Start of Entries
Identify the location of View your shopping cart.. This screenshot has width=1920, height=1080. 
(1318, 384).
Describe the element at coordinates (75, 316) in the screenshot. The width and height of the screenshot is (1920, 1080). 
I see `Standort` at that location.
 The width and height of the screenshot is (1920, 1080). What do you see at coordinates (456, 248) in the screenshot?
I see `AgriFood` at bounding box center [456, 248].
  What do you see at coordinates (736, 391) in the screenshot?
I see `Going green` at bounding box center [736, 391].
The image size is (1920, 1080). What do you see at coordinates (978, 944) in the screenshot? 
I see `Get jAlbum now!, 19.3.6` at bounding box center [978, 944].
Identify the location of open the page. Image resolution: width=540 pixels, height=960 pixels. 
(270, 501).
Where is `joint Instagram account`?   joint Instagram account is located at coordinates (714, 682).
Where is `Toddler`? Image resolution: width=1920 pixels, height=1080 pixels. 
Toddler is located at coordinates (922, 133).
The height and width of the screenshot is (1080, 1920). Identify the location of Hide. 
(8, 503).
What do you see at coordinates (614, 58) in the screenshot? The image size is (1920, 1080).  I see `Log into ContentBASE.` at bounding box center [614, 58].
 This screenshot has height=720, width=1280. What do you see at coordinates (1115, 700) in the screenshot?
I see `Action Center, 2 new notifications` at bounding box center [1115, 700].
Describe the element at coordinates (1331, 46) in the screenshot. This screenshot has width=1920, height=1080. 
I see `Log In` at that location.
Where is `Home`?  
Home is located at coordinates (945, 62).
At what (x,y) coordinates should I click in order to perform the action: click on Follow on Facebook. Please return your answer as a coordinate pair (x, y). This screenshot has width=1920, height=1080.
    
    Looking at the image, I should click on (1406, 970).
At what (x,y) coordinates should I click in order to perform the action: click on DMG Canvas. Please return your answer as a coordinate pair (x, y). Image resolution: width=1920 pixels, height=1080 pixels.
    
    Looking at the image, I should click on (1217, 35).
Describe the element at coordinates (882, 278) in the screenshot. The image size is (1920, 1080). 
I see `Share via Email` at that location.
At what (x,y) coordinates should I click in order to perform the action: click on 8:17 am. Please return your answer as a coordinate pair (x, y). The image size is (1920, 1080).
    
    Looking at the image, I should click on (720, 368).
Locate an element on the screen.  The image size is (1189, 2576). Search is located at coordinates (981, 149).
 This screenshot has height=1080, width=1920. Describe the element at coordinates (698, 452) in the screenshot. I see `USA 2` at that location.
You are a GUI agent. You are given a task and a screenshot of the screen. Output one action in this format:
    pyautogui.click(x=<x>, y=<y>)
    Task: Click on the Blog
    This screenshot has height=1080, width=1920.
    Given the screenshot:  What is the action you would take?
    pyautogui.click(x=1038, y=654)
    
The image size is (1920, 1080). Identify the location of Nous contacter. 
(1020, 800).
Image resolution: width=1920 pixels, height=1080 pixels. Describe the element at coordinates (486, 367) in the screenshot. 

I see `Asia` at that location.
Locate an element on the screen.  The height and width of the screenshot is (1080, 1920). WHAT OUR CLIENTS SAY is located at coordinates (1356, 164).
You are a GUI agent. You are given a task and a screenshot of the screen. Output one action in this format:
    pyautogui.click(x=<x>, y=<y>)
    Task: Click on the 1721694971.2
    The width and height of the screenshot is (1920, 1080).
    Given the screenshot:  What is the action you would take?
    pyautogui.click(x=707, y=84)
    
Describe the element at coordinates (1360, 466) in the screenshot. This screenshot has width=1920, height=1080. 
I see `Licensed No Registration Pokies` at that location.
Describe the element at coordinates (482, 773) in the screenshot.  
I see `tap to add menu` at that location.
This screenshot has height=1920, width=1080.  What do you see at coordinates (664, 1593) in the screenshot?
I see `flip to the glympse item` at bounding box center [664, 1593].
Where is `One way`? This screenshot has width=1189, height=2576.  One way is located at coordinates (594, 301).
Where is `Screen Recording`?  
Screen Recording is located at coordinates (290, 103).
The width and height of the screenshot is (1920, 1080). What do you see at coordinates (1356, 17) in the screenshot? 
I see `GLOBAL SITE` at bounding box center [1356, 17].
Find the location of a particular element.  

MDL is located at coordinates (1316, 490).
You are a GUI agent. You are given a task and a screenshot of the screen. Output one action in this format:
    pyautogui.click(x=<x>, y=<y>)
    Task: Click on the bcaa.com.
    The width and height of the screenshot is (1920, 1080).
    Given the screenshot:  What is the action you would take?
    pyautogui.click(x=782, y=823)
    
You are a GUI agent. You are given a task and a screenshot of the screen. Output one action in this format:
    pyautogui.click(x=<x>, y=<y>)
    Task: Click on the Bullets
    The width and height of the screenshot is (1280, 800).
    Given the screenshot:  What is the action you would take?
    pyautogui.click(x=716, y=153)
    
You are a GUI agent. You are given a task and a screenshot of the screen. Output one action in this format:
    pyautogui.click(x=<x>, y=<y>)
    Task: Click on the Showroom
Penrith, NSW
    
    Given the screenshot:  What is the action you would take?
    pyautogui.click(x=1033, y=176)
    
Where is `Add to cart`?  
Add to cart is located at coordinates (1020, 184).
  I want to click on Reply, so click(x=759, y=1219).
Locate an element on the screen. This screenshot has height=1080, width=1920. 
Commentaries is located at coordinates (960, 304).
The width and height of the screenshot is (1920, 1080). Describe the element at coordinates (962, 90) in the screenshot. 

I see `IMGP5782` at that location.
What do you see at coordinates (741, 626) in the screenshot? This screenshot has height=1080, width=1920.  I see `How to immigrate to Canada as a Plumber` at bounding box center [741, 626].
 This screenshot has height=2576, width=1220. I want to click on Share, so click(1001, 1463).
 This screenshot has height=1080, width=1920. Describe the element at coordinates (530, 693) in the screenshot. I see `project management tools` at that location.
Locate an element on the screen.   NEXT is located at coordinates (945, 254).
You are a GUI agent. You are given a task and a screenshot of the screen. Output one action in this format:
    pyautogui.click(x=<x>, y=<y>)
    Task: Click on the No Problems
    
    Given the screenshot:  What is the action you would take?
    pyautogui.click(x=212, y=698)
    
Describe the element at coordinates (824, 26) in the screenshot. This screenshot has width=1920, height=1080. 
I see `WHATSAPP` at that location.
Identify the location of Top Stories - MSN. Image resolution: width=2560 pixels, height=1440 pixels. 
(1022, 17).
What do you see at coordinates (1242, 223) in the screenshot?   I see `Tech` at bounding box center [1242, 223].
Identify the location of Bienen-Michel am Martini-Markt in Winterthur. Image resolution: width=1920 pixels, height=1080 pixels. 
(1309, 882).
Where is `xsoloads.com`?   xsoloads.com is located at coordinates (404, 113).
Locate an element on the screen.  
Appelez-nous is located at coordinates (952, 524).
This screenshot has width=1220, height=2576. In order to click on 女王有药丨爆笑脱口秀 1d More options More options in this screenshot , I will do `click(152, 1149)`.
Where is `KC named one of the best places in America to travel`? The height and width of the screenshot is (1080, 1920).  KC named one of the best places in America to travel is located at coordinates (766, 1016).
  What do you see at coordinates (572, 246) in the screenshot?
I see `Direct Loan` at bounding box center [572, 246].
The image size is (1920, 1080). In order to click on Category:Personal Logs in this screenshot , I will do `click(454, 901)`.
End of Entries
Directions — State how many lines in the rows above contain the string "resolution". Matching is case-sensitive; reply with the number alone.

Answer to the task — 6